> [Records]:

%%

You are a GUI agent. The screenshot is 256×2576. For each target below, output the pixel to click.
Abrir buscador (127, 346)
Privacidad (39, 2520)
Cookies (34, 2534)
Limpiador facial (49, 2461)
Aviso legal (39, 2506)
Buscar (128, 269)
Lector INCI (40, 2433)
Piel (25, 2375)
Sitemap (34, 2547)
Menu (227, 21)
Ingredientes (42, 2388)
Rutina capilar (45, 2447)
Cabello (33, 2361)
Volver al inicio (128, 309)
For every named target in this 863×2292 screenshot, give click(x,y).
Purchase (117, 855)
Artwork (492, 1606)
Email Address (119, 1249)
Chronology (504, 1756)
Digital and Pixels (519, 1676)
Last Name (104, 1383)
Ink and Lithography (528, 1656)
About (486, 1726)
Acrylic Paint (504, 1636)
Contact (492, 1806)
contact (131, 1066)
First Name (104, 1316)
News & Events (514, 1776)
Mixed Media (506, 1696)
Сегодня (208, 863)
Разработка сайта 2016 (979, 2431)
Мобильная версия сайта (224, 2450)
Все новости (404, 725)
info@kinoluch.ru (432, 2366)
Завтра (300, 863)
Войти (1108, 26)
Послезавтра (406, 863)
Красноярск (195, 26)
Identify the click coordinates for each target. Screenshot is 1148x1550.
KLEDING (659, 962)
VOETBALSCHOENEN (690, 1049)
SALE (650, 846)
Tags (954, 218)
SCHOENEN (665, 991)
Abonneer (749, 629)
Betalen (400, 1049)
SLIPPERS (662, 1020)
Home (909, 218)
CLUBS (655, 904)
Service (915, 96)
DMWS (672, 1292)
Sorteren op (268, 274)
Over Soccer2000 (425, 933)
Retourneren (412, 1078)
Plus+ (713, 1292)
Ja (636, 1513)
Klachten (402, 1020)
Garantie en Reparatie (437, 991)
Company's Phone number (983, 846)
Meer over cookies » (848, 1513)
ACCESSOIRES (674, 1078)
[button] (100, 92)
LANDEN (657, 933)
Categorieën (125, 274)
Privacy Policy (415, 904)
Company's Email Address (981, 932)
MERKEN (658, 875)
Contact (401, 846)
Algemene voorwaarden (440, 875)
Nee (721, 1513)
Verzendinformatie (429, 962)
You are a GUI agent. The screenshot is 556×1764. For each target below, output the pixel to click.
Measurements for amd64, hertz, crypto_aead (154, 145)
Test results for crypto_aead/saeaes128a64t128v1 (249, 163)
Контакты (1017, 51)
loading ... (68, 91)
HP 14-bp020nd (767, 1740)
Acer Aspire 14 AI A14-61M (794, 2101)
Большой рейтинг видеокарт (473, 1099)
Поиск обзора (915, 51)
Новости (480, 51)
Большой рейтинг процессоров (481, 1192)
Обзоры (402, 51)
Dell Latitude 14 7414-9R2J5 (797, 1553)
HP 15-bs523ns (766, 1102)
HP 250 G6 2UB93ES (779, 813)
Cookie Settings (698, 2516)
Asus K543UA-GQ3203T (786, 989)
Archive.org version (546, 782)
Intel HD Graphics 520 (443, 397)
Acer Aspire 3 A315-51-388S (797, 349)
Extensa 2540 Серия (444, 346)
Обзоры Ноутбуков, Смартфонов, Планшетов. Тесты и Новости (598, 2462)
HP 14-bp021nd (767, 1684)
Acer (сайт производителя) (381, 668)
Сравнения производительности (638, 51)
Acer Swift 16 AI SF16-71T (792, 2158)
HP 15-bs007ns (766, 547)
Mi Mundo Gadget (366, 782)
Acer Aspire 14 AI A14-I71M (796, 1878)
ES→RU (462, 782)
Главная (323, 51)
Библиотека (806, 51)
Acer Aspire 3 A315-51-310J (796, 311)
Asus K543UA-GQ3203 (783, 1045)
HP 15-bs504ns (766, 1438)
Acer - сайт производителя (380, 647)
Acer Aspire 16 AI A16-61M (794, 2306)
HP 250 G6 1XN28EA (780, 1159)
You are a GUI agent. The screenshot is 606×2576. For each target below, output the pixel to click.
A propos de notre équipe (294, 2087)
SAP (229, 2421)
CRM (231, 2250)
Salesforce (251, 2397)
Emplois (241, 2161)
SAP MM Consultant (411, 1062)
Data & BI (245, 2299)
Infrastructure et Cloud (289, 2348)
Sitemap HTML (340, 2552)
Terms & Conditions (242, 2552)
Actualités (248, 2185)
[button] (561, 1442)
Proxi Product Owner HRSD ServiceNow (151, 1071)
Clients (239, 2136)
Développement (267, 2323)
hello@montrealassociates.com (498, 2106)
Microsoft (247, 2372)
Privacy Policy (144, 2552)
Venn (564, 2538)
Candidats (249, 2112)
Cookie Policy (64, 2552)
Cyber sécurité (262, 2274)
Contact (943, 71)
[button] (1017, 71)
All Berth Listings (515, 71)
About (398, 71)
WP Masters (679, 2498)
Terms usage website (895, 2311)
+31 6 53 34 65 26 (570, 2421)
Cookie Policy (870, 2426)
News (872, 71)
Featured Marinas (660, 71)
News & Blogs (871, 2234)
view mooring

%%

> [WHAT YOU HAVE TO DO]:
Reproduce verbatim the lines of the data above, starting at the line that contains "Emplois (241, 2161)" and ending at the line that contains "Développement (267, 2323)", with both of those lines included.

> [WRITTEN ANSWER]:
Emplois (241, 2161)
SAP MM Consultant (411, 1062)
Data & BI (245, 2299)
Infrastructure et Cloud (289, 2348)
Sitemap HTML (340, 2552)
Terms & Conditions (242, 2552)
Actualités (248, 2185)
[button] (561, 1442)
Proxi Product Owner HRSD ServiceNow (151, 1071)
Clients (239, 2136)
Développement (267, 2323)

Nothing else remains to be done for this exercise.